Task prompt » Express the rows from the line that contains "Image resolution: width=1339" through the end of the rows as a two-column CSV with the columns instruction and location, giving one line per row with its text and its answer. Put each in a single quoted field with line breaks replaced by spaces, and leave the pictures out.

[Rows from a data collection]
— start —

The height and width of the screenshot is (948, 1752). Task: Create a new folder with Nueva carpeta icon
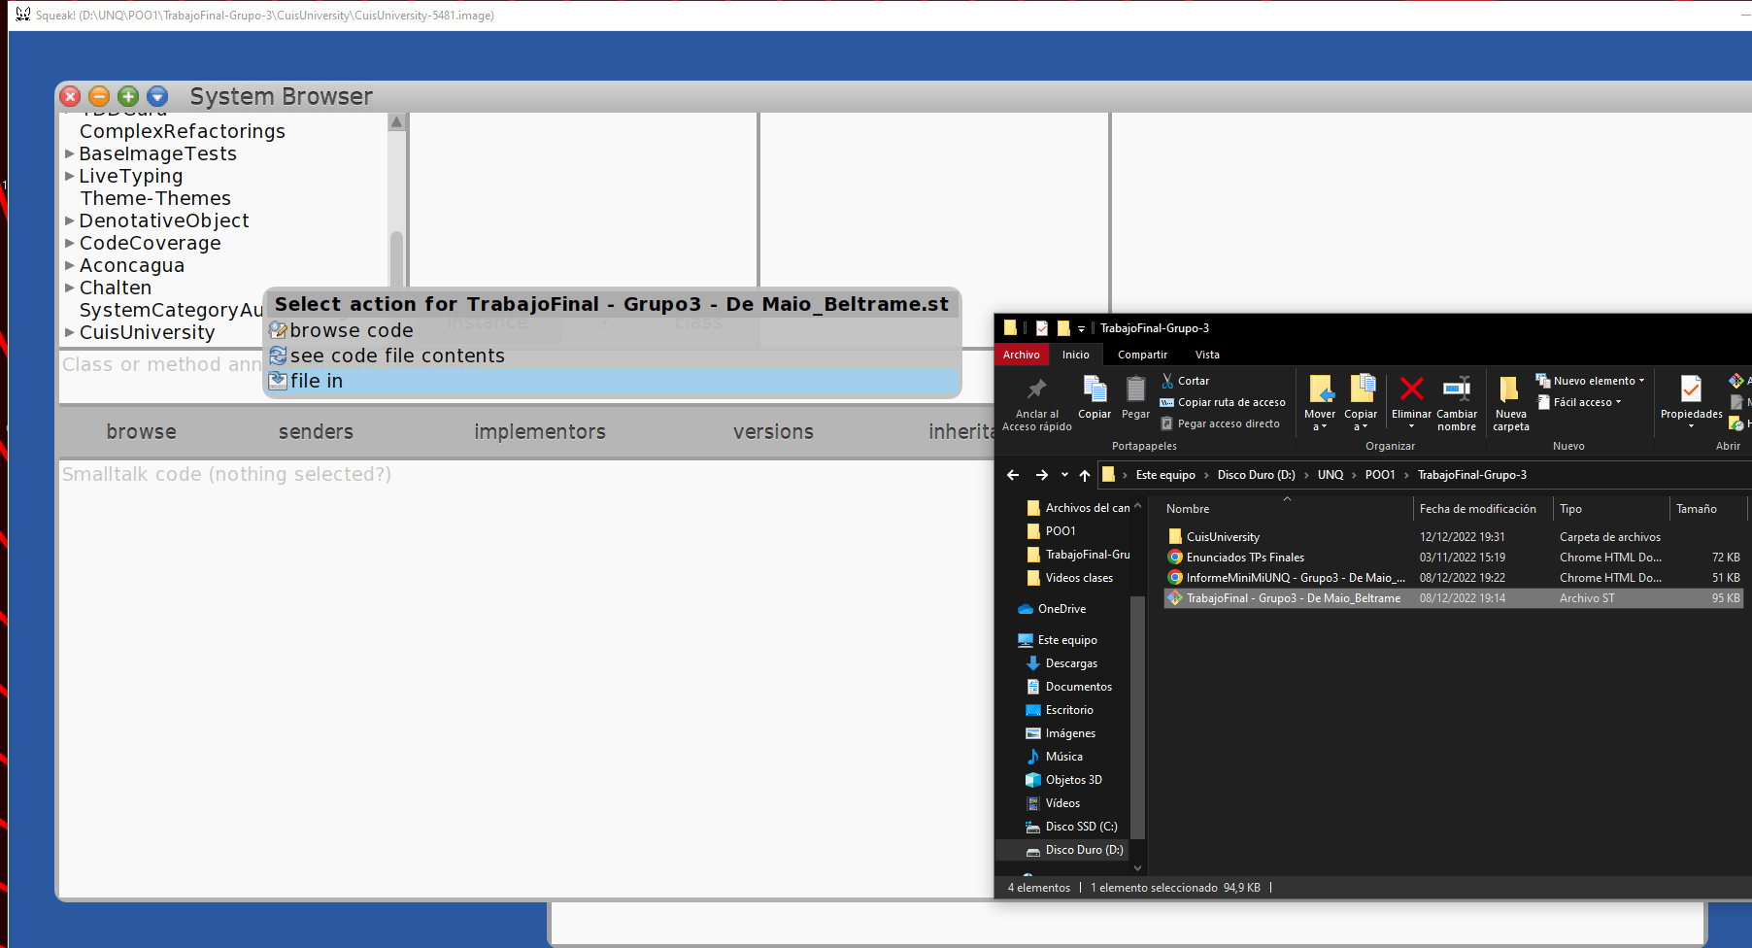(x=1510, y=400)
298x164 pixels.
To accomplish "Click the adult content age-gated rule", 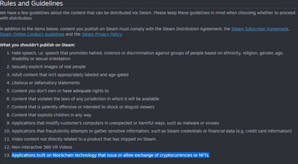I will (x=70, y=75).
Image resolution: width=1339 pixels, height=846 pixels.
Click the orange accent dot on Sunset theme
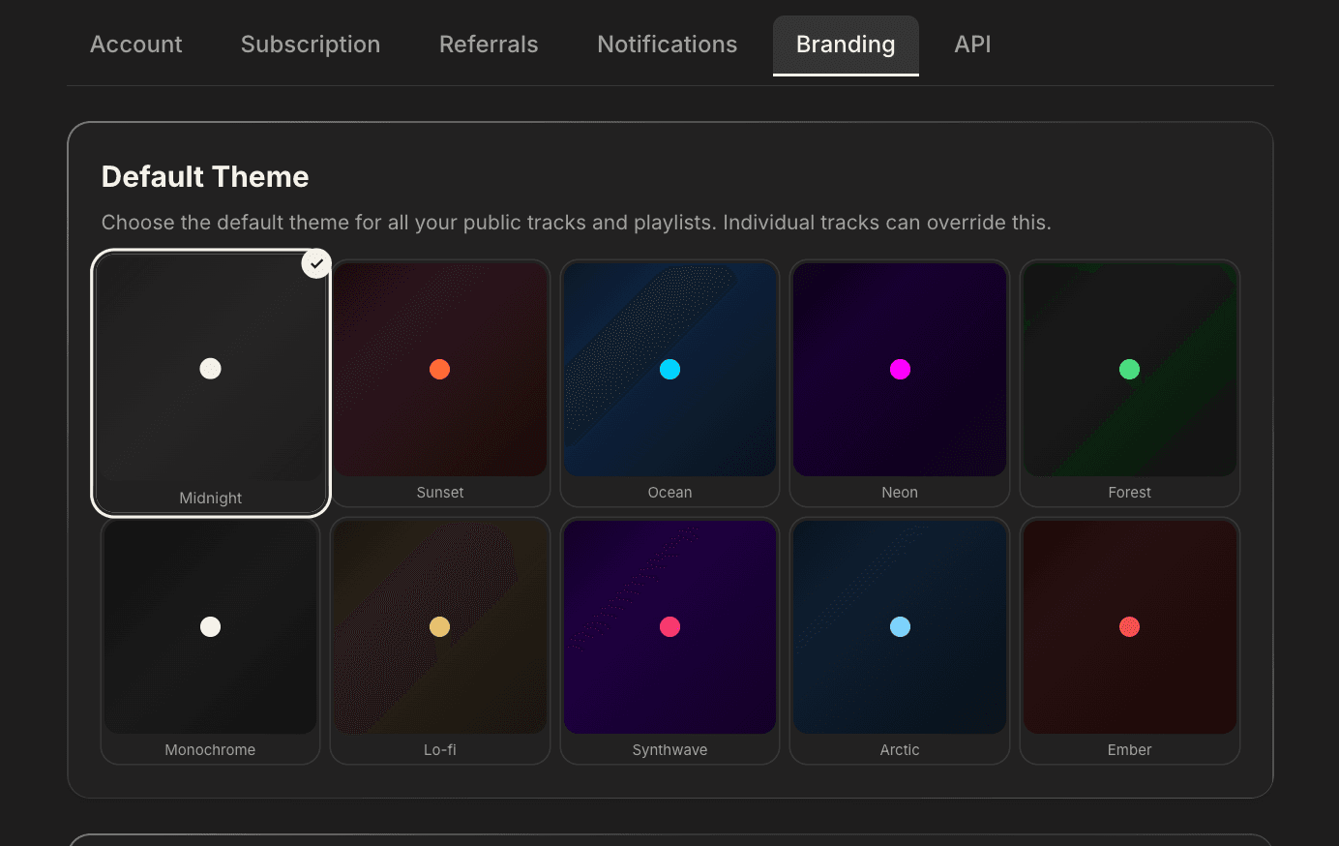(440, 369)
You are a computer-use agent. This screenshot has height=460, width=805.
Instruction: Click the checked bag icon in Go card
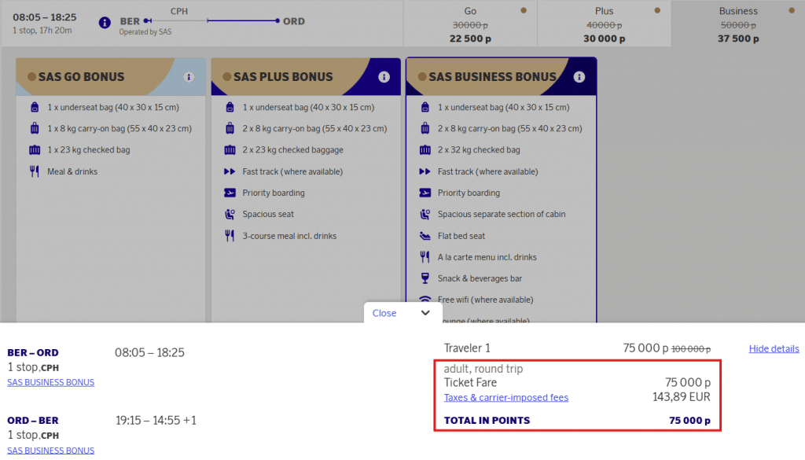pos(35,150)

— end —

The output »
instruction,location
"Image resolution: width=1339 pixels, height=846 pixels. Click the orange accent dot on Sunset theme","(440, 369)"
"You are a computer-use agent. This screenshot has height=460, width=805. Instruction: Click the checked bag icon in Go card","pos(35,150)"